╭─ Показанный отрывок
Мы решили попытаться прорваться из гетто в арийскую часть Варшавы. Перед самым первым мая нам с Зигмундом поручили установить контакт с Антеком в арийской части Варшавы. В конце концов нам удалось обнаружить под Бонифратерской подземный ход, который соединял гетто с арийской частью Варшавы. Ранним утром мы неожиданно очутились на обычной городской улице, залитой светом. Вообразите: первое мая, солнечный день, и тут среди нормальных людей, на нормальной улице, появляемся мы, словно пришельцы с другой планеты. Навстречу тут же бросились какие-то субъекты, привлеченные нашим необычным видом – истощенностью, бледностью, лохмотьями, в которые мы были одеты.

На подходах к гетто постоянно дежурили бдительные граждане из числа поляков, которые ловили евреев, пытавшихся сбежать. Нам чудом удалось ускользнуть. В арийской части Варшавы жизнь текла своим обычным, размеренным ходом, как будто ничего не произошло. Были открыты кафе и рестораны, работали кинотеатры, ходили автобусы и трамваи. Ге т то было островком горя посреди нормальной жизни. Нашей задачей было войти в контакт с Ицхаком Цукерманом (Антеком) и попытаться организовать спасательную операцию. Попробовать спасти тех немногих оставшихся в живых бойцов, которые еще могли находиться на территории гетто. Нам удалось установить контакт с Ицхаком Цукерманом. Также мы привлекли к делу двух рабочих из Службы варшавской канализации. В ночь с 8 на 9 мая мы решили вернуться в гетто вместе с одним из наших товарищей по имени Рижек и двумя рабочими с канализационной станции, и после объявления комендантского часа мы спустились в канализацию.
╰─
Допишите продолжение отрывка о бегстве из варшавского гетто, начиная сразу после его последнего предложения. Приведенные далее строки для работы не нужны.
╭─ Предоставленные строки
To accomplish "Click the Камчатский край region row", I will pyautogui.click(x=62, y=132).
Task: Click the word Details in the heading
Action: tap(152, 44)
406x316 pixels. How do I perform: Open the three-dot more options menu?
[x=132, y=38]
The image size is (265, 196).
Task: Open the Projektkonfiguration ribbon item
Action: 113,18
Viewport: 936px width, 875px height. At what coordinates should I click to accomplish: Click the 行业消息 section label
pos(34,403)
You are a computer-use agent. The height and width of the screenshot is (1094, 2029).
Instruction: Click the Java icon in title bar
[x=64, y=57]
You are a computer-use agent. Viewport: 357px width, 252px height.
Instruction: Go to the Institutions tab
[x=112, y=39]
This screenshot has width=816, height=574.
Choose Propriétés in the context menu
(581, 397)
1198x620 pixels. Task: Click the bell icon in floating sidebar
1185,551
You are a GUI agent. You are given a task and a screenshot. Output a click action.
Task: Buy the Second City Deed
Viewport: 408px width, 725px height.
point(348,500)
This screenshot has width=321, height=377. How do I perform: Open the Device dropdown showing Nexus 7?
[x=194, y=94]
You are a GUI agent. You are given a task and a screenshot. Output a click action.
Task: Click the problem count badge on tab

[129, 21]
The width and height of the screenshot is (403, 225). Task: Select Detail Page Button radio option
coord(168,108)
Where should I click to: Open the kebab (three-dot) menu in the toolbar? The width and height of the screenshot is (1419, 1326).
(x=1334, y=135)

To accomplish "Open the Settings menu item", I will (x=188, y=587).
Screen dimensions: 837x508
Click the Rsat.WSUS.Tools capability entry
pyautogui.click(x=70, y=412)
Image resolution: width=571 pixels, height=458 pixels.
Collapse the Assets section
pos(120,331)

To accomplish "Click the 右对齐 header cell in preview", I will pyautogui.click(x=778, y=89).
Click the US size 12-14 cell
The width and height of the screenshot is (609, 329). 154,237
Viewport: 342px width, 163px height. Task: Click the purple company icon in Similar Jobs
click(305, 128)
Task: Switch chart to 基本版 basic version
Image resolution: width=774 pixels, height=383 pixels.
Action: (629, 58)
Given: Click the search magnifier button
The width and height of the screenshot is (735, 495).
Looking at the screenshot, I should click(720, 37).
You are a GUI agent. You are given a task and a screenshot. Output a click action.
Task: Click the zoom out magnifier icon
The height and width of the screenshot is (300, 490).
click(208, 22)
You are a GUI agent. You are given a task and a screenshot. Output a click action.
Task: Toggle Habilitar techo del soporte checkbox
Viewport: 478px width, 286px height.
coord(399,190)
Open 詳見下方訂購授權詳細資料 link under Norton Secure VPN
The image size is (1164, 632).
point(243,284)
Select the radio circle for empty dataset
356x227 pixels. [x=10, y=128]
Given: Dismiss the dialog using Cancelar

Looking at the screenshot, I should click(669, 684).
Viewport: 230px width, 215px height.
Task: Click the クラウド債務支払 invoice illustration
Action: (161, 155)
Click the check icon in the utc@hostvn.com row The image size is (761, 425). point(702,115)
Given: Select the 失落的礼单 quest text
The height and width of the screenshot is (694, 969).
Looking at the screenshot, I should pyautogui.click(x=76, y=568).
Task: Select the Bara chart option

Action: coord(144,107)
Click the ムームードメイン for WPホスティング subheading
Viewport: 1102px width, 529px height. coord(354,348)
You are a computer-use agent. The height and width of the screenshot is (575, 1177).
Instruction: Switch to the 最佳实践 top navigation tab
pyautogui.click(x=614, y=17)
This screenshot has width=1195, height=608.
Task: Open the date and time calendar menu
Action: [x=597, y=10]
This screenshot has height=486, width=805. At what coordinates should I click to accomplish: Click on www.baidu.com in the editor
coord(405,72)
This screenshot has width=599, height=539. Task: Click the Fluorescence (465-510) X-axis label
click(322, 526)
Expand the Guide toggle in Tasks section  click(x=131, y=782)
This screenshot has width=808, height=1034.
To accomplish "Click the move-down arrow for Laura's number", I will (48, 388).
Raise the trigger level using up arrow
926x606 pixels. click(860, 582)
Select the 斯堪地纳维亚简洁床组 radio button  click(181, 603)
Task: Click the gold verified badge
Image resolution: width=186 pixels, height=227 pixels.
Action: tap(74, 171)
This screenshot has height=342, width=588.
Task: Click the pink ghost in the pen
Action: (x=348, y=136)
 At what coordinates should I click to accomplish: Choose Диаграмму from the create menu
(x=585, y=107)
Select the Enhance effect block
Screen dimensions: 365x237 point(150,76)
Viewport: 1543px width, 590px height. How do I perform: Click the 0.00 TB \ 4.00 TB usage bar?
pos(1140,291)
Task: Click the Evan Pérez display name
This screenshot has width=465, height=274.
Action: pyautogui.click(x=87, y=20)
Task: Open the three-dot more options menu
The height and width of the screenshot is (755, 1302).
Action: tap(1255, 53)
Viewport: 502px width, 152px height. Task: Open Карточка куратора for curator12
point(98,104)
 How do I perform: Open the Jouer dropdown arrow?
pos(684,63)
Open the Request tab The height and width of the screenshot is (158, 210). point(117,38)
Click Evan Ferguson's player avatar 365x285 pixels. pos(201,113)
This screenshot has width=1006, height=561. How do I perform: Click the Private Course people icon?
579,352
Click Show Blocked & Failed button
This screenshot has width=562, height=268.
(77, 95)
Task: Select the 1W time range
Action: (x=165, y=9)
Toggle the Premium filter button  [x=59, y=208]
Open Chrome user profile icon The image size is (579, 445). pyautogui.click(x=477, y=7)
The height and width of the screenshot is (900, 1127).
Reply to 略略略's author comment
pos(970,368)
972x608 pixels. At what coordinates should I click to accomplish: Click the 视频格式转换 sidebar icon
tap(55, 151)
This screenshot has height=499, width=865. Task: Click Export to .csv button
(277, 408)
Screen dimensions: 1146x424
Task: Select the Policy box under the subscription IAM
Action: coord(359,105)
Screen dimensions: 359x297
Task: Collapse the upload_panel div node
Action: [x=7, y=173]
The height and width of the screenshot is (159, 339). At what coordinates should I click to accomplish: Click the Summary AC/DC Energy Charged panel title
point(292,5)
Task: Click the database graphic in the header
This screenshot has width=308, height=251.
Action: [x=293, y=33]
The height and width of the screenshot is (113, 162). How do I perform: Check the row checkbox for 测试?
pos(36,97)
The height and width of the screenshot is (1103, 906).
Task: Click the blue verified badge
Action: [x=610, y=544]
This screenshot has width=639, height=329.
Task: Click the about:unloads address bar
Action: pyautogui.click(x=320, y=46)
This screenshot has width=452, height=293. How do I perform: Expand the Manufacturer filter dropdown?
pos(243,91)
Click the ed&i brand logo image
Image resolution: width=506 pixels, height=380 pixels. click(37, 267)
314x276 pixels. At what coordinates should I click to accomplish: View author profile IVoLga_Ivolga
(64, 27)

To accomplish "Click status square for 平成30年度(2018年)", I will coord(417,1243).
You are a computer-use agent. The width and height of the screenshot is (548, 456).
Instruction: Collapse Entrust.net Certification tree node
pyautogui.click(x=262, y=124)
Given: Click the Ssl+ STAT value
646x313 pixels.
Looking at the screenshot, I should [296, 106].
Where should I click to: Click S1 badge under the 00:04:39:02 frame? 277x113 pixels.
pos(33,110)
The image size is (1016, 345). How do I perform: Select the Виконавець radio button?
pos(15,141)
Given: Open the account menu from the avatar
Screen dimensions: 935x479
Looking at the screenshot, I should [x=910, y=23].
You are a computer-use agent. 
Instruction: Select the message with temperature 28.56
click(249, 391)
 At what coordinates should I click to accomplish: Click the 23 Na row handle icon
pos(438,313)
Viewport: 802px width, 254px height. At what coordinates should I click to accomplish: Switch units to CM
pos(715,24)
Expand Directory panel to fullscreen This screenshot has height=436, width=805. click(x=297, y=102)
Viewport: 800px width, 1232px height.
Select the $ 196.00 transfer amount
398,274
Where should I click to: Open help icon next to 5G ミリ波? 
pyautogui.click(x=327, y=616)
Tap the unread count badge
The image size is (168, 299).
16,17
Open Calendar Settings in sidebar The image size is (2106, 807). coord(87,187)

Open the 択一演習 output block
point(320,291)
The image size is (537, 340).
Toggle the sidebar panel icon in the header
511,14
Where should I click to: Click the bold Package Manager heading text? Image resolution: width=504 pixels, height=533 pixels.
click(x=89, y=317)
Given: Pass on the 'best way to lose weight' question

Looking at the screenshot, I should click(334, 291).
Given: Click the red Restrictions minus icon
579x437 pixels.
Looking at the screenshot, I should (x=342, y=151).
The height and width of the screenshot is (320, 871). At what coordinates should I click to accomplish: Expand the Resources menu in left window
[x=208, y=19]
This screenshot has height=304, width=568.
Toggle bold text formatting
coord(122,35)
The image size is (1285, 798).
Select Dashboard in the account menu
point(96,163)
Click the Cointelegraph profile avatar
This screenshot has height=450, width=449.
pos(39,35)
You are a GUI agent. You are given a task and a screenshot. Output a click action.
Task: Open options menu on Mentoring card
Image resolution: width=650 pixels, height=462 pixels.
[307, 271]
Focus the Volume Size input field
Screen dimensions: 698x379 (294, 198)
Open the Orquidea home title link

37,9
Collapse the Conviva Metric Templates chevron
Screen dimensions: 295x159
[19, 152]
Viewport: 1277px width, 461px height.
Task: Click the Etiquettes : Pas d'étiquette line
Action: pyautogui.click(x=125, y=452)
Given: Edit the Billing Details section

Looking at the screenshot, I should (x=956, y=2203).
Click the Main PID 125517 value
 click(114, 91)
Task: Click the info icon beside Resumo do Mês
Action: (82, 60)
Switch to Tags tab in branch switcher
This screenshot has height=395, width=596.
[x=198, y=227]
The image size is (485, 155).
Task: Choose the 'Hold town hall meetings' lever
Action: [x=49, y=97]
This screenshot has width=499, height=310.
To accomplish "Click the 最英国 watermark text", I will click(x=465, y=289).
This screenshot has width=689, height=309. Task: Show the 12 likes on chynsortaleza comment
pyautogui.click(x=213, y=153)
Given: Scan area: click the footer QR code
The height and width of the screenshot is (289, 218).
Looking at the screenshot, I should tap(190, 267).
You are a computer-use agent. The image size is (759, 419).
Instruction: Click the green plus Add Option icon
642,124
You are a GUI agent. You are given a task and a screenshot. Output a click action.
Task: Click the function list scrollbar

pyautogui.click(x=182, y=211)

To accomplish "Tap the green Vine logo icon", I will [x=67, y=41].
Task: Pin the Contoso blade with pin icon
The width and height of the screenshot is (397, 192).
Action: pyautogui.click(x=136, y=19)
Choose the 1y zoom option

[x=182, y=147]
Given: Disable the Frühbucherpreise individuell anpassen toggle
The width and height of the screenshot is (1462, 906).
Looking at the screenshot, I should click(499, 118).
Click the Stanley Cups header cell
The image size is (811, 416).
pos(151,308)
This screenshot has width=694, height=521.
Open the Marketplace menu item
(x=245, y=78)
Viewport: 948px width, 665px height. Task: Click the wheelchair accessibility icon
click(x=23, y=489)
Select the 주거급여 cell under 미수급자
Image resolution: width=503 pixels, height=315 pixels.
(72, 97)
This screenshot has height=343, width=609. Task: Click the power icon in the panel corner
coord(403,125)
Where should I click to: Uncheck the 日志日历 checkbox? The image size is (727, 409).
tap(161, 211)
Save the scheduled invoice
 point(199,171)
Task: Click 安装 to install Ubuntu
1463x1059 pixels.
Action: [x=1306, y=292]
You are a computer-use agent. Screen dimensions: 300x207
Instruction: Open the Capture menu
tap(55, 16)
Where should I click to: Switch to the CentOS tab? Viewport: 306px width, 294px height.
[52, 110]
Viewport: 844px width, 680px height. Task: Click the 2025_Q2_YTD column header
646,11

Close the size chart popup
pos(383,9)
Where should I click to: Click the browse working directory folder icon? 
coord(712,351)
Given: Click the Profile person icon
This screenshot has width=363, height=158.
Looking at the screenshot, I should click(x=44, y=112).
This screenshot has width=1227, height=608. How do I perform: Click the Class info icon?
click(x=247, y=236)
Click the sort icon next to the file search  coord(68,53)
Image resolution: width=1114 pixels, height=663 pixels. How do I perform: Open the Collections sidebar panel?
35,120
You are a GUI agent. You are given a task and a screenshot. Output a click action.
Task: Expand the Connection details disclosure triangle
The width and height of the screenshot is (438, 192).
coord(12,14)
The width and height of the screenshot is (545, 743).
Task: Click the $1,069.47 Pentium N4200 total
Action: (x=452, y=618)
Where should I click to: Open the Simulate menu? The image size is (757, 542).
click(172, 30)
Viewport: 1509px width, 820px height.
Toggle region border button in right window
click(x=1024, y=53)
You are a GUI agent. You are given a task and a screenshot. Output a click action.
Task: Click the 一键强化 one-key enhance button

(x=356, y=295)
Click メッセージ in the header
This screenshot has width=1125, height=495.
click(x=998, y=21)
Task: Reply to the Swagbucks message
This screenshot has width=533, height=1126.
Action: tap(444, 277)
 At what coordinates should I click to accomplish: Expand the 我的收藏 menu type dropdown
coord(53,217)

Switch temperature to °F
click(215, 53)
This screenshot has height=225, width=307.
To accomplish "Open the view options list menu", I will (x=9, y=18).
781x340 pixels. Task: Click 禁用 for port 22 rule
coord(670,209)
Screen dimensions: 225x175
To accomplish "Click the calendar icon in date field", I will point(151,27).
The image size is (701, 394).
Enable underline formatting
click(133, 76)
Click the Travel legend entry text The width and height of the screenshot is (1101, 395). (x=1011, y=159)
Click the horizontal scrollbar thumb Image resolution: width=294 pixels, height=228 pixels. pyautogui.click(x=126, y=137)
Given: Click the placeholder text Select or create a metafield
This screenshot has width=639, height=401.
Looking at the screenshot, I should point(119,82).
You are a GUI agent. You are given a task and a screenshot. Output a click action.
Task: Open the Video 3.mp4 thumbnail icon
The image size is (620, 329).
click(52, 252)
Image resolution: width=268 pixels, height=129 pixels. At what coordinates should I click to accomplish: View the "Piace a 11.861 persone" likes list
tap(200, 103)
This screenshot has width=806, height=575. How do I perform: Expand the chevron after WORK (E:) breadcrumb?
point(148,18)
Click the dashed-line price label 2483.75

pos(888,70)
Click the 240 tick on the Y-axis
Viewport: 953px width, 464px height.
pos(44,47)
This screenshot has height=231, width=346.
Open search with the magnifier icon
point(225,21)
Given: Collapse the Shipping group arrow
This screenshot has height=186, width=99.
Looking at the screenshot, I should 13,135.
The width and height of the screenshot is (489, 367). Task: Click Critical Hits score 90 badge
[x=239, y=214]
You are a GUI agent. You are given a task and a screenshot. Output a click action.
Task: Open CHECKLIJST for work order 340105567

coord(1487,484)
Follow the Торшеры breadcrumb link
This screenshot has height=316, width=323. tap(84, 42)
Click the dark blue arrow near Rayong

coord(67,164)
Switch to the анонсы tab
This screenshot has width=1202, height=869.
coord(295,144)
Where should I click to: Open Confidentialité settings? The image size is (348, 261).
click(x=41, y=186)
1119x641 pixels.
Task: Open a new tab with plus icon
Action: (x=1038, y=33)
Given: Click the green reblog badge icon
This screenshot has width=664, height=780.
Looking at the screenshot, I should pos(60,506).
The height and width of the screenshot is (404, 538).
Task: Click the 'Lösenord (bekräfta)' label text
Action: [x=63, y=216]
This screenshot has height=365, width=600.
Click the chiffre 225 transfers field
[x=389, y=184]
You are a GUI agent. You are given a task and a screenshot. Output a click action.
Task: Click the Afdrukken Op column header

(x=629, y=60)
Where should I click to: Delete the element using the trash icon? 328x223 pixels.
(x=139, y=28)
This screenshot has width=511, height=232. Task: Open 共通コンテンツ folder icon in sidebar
╰─
> [Поле ответа]
Пришлось доверить свою жизнь этим двум рабочим, поскольку только они знали «подземную» топографию города. В середине пути они вдруг решили повернуть назад, не желая больше сопровождать нас, так что даже пришлось пригрозить им оружием. Мы все дальше углублялись в подземные коридоры, пока в какой-то момент один из рабочих не сказал нам, что мы находимся непосредственно под территорией гетто. Рижек остался сторожить рабочих, чтобы они не могли сбежать. Поднатужившись, я сам открыл канализационный люк. И вот я в гетто, один. В бункере на улице Мила, 18, я уже никого не застал – опоздал на целые сутки. Мой тайный визит состоялся в ночь с 8 на 9 мая, а бункер был обнаружен немцами еще 8-го утром.

Большая часть находившихся в бункере людей покончили с собой или были отравлены газом.

Потом я отправился в другой бункер – на Францисканскую, 22. Когда я выкрикнул пароль, никто не отозвался, и мне пришлось продолжить свой путь в глубь гетто. Внезапно я услышал женский голос, который доносился из развалин. Стояла ночь, непроглядная ночь, ни зги не видно, кругом ни огонька, ни просвета, только развалины и дома, готовые в любую минуту превратиться в развалины, и этот голос, одинокий голос; он показался мне каким-то наваждением, знаком судьбы – женский голос, доносящийся откуда-то из-под земли. Я… я обошел развалины домов. Время я, конечно, не засекал, но думаю, что добрых полчаса кружил среди обломков домов, пытаясь определить место, откуда доносится голос; к сожалению, сделать это мне не удалось.

Кругом горели дома?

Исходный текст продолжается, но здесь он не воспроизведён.